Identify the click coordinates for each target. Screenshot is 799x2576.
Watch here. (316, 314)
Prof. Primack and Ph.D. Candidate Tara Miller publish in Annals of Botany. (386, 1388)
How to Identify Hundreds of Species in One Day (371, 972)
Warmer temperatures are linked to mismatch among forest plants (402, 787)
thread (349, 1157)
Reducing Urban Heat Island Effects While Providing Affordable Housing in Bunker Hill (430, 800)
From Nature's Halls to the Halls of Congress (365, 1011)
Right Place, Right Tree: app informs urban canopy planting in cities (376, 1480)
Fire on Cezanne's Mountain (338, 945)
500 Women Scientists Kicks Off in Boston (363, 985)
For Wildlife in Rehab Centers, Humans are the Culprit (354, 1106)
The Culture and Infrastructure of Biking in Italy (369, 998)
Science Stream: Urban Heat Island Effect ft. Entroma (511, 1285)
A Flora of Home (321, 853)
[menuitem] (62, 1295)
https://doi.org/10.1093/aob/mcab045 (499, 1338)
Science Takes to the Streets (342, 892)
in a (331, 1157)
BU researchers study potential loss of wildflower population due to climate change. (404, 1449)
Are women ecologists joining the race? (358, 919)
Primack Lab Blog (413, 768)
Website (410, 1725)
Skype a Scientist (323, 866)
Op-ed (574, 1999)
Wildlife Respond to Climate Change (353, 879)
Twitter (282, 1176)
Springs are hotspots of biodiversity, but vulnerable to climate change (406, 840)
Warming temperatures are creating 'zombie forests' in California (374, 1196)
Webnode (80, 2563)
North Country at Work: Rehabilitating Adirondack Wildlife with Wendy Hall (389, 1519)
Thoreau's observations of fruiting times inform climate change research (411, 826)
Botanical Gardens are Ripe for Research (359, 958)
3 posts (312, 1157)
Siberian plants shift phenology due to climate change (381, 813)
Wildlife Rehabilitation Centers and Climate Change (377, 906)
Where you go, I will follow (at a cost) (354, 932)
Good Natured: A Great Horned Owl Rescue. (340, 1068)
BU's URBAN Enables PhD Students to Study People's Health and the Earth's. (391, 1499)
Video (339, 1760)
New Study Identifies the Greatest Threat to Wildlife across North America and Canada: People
********************
WHAT THE TASK ASKS> Tail of the listing, starting at the line with "Are women ecologists" and ending at the last line: output it exactly and add nothing.

RESPONSE BOX>
Are women ecologists joining the race? (358, 919)
Primack Lab Blog (413, 768)
Website (410, 1725)
Skype a Scientist (323, 866)
Op-ed (574, 1999)
Wildlife Respond to Climate Change (353, 879)
Twitter (282, 1176)
Springs are hotspots of biodiversity, but vulnerable to climate change (406, 840)
Warming temperatures are creating 'zombie forests' in California (374, 1196)
Webnode (80, 2563)
North Country at Work: Rehabilitating Adirondack Wildlife with Wendy Hall (389, 1519)
Thoreau's observations of fruiting times inform climate change research (411, 826)
Botanical Gardens are Ripe for Research (359, 958)
3 posts (312, 1157)
Siberian plants shift phenology due to climate change (381, 813)
Wildlife Rehabilitation Centers and Climate Change (377, 906)
Where you go, I will follow (at a cost) (354, 932)
Good Natured: A Great Horned Owl Rescue. (340, 1068)
BU's URBAN Enables PhD Students to Study People's Health and the Earth's. (391, 1499)
Video (339, 1760)
New Study Identifies the Greatest Threat to Wildlife across North America and Canada: People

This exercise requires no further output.